Scan the entries for "target". Every line that holds it is to be copied.
+--
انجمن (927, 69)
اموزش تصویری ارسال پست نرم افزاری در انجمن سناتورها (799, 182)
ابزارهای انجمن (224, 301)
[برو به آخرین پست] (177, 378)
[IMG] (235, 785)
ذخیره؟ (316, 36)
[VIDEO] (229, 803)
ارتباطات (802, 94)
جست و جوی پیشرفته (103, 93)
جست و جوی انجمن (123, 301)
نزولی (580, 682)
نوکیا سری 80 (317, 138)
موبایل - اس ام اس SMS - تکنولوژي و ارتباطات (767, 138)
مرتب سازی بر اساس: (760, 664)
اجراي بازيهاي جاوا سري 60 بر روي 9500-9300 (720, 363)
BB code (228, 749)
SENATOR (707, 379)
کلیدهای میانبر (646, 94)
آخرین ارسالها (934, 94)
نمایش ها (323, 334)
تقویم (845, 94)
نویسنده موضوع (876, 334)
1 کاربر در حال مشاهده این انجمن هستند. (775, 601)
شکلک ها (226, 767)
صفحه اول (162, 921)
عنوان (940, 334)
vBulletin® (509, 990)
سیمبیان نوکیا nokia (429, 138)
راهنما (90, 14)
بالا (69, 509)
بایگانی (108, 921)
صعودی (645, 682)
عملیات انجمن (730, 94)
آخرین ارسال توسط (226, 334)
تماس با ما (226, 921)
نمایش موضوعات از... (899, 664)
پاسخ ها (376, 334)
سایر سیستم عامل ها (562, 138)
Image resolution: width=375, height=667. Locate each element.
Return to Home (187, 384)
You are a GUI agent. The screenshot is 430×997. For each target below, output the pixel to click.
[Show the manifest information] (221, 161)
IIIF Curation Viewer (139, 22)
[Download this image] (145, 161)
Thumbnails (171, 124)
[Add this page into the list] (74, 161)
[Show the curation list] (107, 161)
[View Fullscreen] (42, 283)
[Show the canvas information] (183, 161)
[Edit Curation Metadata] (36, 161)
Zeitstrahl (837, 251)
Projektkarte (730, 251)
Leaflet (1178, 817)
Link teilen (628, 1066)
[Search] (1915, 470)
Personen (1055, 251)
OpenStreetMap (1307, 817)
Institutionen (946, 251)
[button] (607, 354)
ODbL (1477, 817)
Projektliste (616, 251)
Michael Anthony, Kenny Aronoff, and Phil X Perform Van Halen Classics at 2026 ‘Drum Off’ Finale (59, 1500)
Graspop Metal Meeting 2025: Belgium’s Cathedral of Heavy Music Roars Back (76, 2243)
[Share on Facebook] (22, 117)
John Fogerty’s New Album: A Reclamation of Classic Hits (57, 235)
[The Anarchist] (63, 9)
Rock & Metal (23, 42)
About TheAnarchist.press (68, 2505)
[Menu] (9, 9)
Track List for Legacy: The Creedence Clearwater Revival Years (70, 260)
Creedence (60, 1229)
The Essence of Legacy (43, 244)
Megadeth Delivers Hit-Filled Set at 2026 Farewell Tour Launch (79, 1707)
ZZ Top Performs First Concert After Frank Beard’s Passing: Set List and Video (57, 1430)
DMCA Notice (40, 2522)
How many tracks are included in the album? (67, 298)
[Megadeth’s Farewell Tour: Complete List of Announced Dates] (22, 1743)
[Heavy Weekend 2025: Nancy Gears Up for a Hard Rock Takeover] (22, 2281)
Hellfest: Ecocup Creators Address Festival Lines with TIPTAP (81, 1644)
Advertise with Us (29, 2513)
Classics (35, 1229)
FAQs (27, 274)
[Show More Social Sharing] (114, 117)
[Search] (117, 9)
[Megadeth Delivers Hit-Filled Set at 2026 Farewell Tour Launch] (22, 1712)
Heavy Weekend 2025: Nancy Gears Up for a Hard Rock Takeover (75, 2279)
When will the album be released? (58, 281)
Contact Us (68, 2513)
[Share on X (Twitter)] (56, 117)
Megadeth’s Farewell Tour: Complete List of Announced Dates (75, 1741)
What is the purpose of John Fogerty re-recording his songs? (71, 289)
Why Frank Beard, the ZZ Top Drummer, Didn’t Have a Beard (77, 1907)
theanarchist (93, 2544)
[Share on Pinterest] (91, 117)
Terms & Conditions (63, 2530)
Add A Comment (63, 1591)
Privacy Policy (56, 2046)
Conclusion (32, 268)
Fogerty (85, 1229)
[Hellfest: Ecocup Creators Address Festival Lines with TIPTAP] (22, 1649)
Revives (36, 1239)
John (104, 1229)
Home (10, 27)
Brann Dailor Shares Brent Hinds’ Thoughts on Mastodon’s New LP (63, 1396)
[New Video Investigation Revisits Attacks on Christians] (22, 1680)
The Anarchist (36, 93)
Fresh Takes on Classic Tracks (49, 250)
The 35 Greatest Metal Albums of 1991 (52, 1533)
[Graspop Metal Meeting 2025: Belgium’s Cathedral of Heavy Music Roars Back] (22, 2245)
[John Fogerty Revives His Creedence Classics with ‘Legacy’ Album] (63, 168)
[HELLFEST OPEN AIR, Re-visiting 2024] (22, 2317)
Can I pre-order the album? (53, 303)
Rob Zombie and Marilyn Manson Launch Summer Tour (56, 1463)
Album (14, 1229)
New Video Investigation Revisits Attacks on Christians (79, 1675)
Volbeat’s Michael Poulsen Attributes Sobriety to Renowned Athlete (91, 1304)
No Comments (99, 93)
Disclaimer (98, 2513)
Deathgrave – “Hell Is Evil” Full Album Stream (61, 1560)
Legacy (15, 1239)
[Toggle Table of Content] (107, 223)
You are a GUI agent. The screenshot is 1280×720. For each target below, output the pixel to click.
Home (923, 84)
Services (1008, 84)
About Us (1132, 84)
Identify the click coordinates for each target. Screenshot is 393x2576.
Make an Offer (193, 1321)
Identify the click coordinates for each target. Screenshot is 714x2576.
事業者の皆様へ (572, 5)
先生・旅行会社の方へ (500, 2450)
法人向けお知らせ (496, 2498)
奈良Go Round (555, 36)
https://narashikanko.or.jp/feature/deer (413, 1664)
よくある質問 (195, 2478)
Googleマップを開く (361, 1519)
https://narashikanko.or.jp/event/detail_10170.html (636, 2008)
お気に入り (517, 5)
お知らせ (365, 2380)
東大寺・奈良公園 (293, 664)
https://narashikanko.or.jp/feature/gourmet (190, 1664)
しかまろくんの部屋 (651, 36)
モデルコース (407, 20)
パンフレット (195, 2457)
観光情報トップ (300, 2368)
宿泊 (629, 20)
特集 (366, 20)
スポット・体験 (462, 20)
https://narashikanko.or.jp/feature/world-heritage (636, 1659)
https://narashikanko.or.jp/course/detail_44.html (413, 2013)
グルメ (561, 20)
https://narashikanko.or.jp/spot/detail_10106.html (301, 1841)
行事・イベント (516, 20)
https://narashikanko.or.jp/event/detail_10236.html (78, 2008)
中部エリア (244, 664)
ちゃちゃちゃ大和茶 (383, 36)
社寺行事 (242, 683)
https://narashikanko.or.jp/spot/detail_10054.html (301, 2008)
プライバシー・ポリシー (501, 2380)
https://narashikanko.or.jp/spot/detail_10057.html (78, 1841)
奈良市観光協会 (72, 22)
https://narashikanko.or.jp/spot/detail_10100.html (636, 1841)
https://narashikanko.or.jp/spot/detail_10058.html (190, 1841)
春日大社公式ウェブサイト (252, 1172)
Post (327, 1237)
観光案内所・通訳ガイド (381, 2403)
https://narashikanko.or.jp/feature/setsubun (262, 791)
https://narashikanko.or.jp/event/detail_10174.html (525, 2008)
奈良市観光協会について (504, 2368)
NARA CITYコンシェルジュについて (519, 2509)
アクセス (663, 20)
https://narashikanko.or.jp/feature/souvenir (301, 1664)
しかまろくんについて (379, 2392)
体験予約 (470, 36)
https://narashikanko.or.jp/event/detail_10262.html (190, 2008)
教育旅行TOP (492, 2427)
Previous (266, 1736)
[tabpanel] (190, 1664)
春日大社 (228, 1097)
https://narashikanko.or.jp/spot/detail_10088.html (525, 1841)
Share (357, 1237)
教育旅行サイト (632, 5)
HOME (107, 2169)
+--
▸ **TASK RESPONSE**
You are a GUI agent. The screenshot is 430×997. For each target below, output the pixel to click.
You are a GUI agent. The screenshot is 1280×720. For each target below, output the pixel to click.
Identify the click coordinates for each target. Screenshot is 393x2576.
Identify the click coordinates for each target. Screenshot is 714x2576.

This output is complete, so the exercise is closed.